→ Work to be completed
Give again, exactly as written, the lines of the records below from the line with "The height and width of the screenshot is (561, 914)." to the line with "Mark I CW.'s review as Useful". Both end lines count; pictures do not.

▶

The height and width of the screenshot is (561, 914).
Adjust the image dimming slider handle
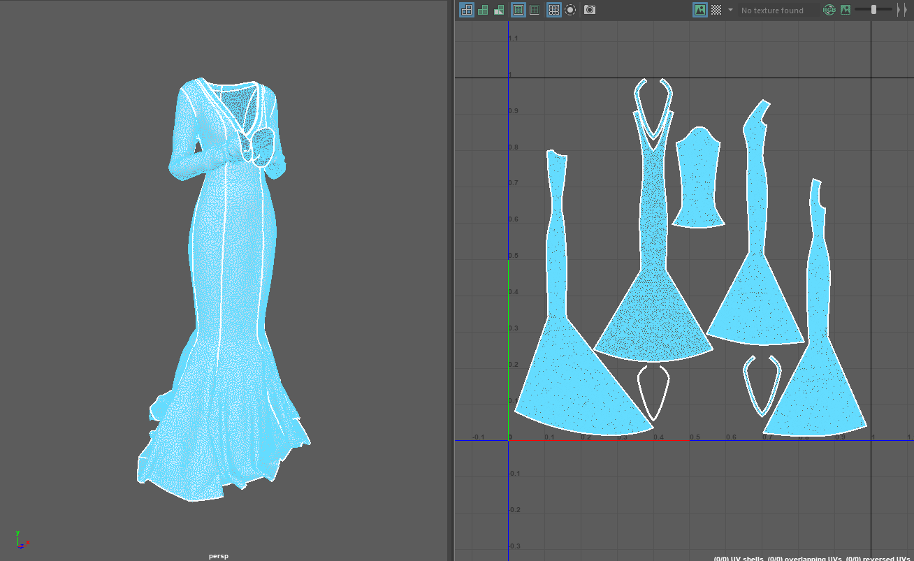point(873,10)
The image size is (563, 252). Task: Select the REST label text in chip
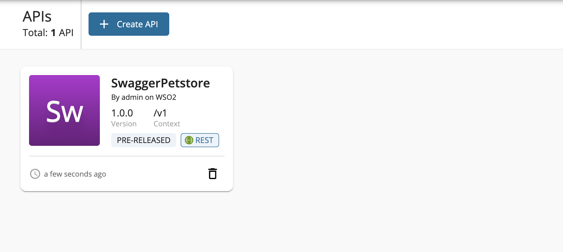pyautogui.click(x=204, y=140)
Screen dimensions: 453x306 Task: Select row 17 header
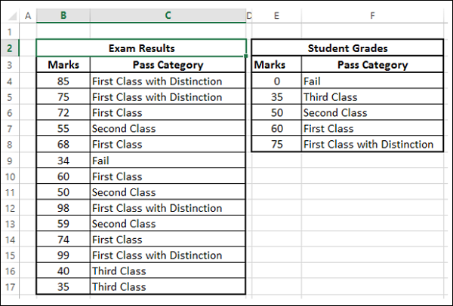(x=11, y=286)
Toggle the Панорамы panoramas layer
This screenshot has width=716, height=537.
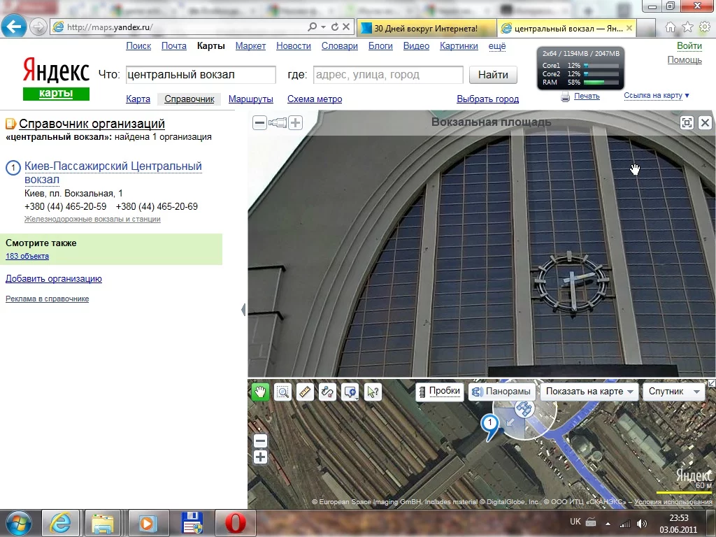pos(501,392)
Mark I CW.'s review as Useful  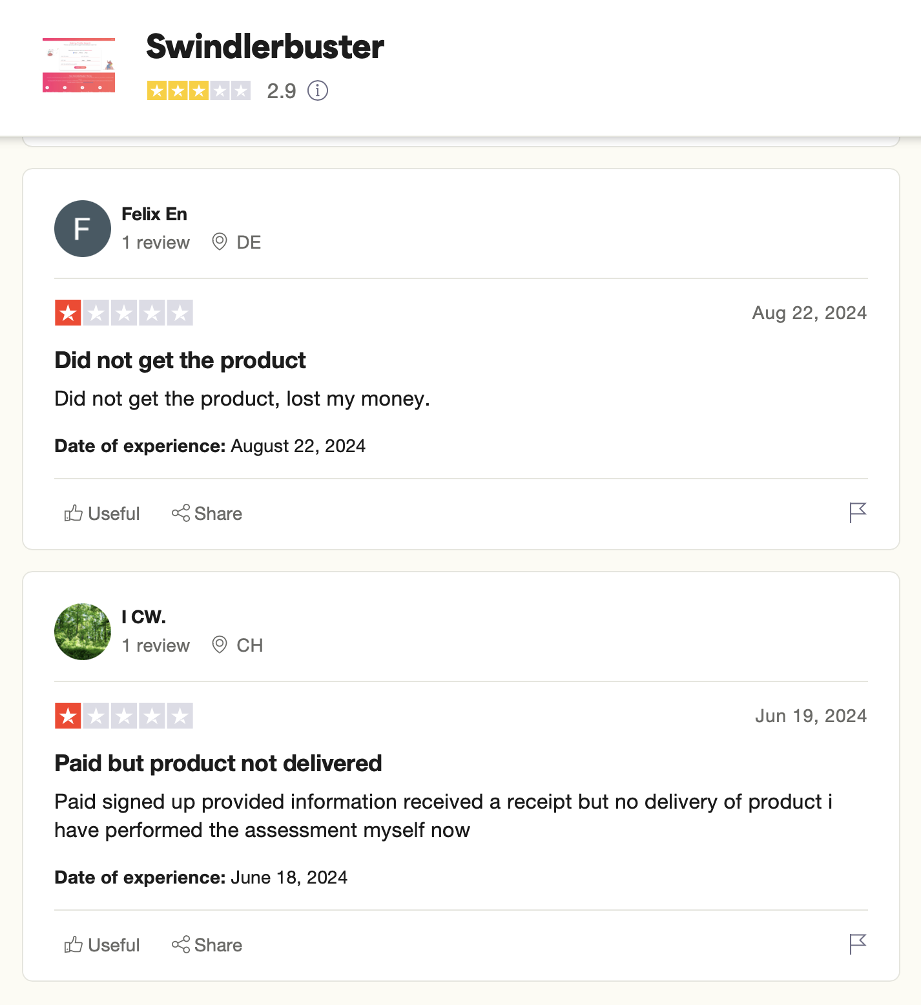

◀
▶

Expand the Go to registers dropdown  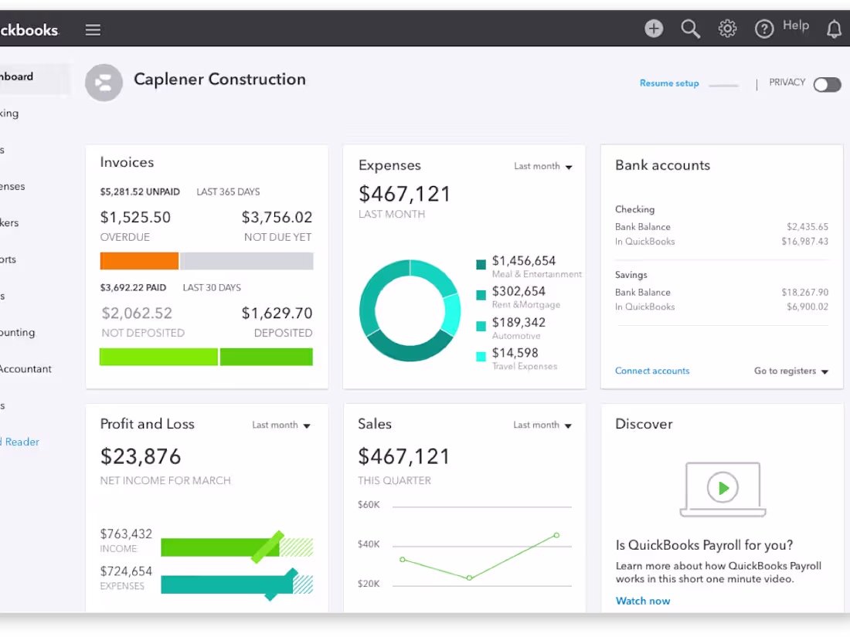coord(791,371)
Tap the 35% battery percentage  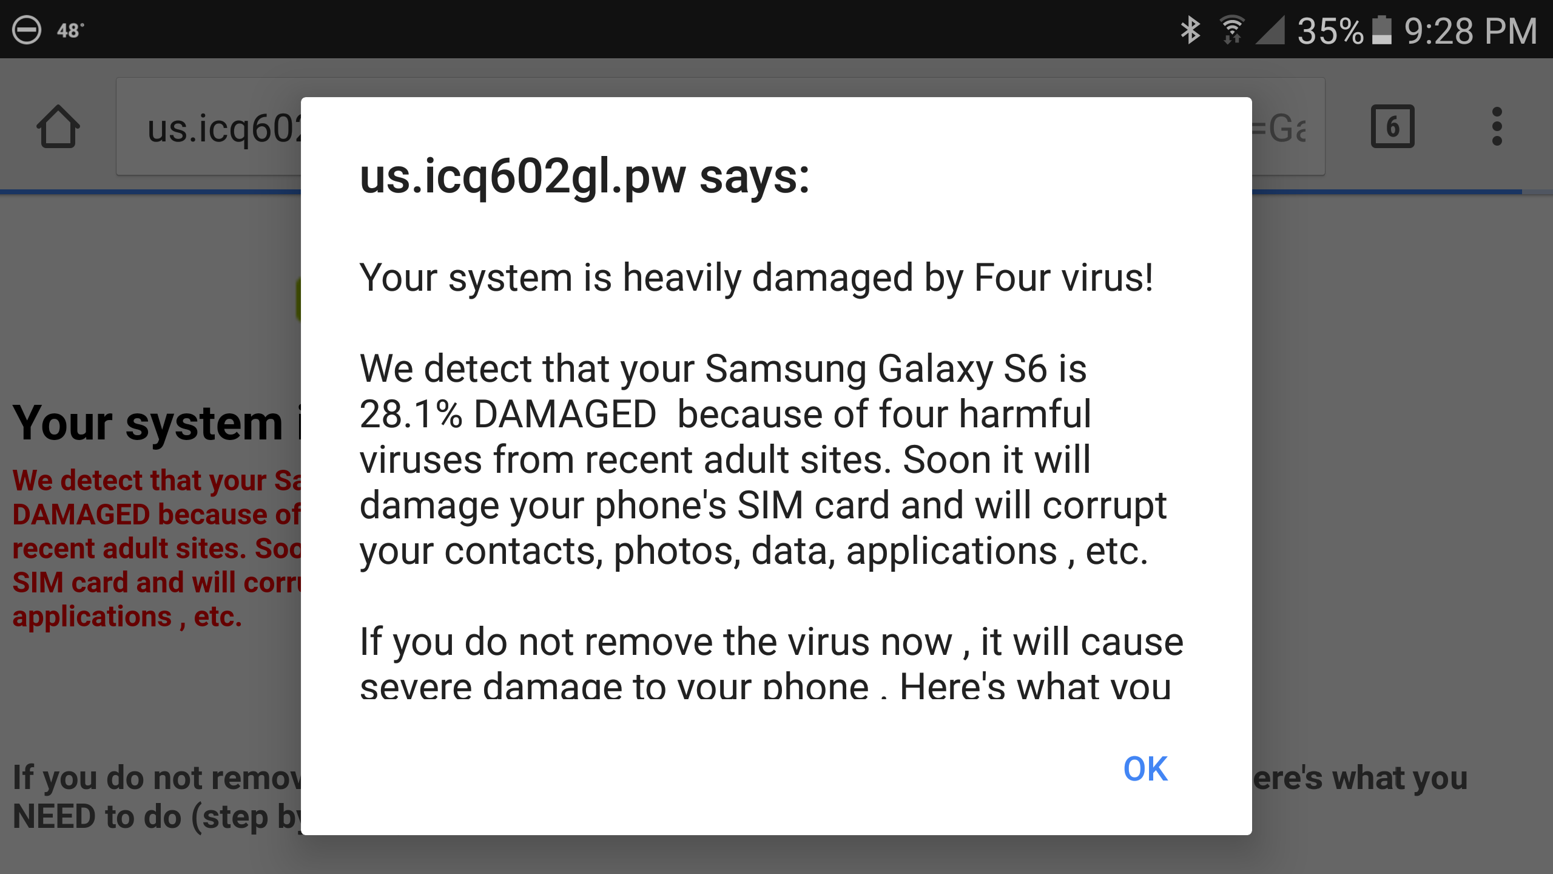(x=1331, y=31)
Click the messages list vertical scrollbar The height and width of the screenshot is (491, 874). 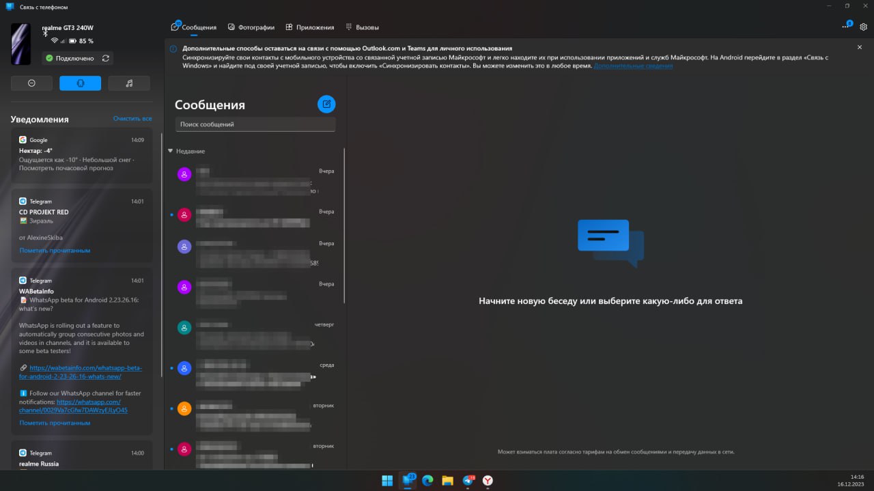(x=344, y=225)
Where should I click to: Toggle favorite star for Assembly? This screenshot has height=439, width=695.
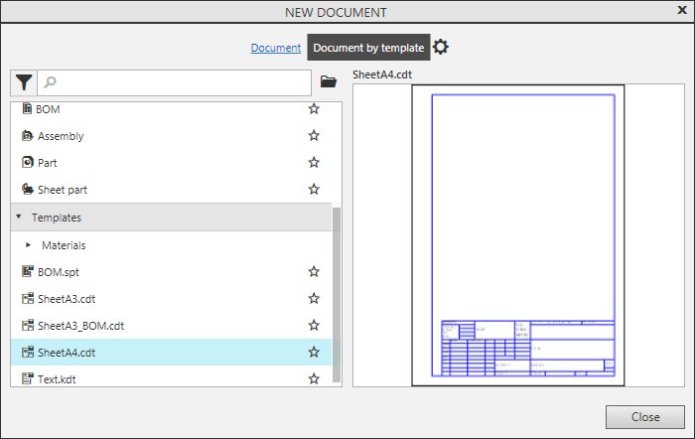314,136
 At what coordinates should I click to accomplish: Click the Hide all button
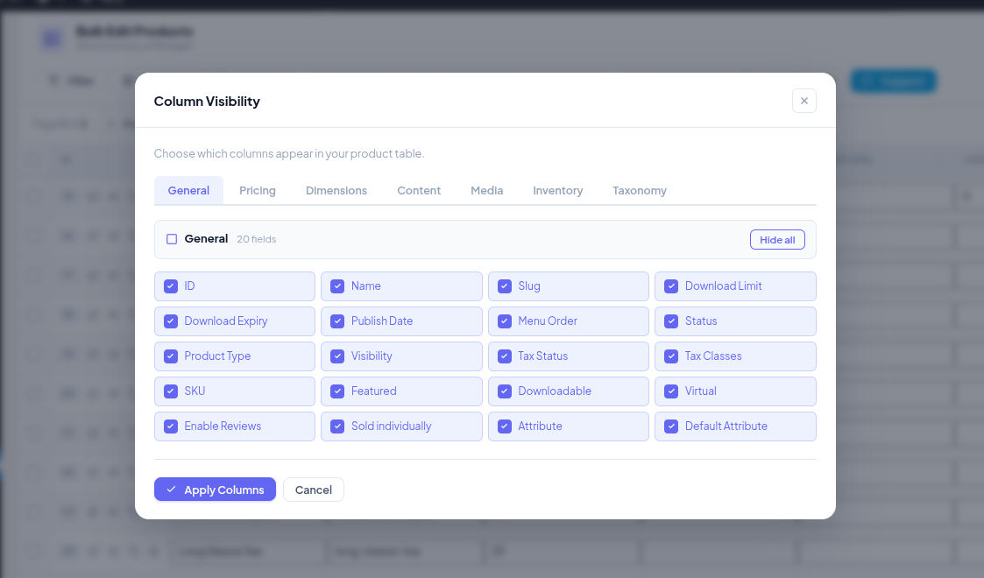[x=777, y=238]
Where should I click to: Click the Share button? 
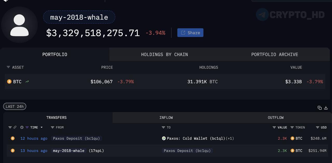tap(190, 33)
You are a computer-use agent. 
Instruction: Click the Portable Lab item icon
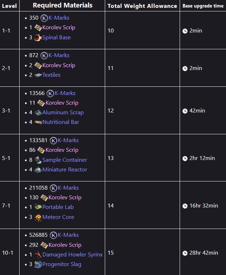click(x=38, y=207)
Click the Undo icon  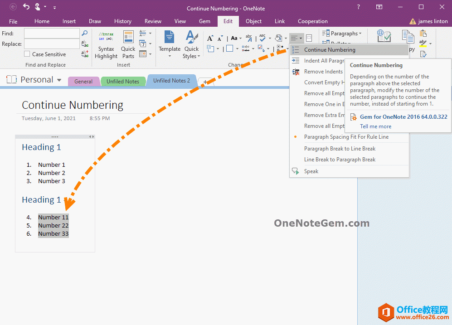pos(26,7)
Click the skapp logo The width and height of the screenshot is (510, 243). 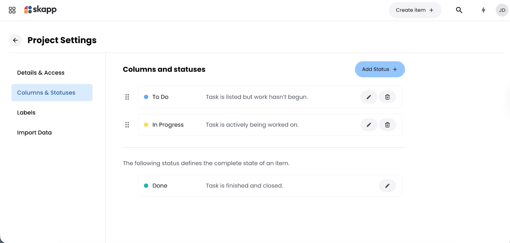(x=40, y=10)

◀

→ Response below
The height and width of the screenshot is (561, 914).
Adjust the image dimming slider handle
point(873,10)
The image size is (563, 252). Task: Select the REST label text in chip
pyautogui.click(x=204, y=140)
Screen dimensions: 453x306 Task: Select row 17 header
(x=11, y=286)
Toggle the Панорамы panoramas layer
This screenshot has width=716, height=537.
pos(501,392)
Mark I CW.'s review as Useful  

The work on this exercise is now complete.